#### Exercise goal:
Rewrite the lines between the one containing "Where should I click to: Click the teal" and the one containing "pyautogui.click(x=770, y=817)", inclusive, requests included. Scale every coordinate in the answers by 0.4, rounding to whole numbers with halves going up, and leave all other numbers unchanged.

--- start Items ---

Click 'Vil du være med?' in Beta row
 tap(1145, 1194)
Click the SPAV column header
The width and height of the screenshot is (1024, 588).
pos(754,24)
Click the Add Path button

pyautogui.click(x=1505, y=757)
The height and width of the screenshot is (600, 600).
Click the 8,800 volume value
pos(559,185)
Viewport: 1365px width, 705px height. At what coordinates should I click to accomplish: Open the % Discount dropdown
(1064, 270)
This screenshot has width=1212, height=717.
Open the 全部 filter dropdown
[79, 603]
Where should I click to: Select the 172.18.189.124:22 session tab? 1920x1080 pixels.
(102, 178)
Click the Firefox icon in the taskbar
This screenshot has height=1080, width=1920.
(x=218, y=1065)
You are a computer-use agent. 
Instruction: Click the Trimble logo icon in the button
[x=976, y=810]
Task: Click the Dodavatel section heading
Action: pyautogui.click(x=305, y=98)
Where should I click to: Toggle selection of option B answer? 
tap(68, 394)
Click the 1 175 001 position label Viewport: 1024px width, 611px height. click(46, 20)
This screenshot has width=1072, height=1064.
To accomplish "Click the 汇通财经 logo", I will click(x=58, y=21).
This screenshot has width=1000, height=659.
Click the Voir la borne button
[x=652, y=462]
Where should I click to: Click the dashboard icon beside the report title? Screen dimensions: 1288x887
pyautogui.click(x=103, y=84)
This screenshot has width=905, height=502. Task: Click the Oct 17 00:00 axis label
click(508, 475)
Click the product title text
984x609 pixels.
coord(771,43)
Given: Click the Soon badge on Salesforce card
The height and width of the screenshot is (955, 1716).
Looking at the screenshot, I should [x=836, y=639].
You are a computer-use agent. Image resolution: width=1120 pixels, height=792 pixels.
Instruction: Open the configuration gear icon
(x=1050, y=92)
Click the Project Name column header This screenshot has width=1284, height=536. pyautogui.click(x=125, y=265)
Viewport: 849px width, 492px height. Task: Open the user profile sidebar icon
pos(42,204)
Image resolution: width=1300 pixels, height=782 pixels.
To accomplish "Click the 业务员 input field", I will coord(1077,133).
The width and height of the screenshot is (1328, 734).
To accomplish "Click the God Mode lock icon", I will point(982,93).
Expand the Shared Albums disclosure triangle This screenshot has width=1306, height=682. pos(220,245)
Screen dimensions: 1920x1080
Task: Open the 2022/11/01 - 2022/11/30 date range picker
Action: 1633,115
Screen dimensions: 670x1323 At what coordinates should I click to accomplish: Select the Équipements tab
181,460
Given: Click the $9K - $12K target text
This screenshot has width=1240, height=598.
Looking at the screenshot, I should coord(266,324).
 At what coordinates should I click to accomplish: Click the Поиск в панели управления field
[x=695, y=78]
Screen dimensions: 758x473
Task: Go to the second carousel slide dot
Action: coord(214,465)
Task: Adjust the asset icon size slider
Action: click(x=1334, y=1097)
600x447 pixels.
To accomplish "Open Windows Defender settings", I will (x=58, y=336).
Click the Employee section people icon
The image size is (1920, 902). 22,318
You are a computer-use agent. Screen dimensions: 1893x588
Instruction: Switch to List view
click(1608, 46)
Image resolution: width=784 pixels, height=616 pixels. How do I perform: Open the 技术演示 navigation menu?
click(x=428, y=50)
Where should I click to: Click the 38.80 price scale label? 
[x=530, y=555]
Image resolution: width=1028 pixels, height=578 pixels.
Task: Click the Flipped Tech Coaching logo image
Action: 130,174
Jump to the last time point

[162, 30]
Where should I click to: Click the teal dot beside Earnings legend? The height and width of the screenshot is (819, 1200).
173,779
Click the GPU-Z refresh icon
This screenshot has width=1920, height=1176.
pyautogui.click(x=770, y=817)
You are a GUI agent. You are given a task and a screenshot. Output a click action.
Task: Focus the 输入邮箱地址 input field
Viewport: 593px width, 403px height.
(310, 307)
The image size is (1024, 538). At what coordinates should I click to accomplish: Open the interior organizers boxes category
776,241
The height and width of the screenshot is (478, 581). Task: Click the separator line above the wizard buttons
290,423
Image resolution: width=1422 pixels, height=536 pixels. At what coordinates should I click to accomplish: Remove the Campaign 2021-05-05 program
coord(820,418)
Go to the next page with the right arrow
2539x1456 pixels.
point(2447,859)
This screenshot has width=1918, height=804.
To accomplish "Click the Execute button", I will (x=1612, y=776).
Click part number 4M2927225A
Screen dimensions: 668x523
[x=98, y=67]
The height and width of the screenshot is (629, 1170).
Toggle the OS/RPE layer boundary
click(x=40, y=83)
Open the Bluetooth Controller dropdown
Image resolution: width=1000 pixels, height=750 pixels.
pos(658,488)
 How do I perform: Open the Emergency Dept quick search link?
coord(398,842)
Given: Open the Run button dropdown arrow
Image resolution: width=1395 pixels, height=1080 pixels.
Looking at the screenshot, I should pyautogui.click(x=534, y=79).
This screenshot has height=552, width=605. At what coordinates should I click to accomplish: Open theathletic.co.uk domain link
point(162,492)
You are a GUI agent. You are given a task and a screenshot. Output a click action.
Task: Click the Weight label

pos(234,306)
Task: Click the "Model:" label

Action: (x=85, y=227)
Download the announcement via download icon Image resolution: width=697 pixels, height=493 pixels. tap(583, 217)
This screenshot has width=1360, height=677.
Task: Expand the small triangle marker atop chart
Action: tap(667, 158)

--- end Items ---

#### Response for this exercise:
Where should I click to: Click the teal dot beside Earnings legend? The height and width of the screenshot is (819, 1200).
69,312
Click the GPU-Z refresh icon
This screenshot has width=1920, height=1176.
pyautogui.click(x=308, y=327)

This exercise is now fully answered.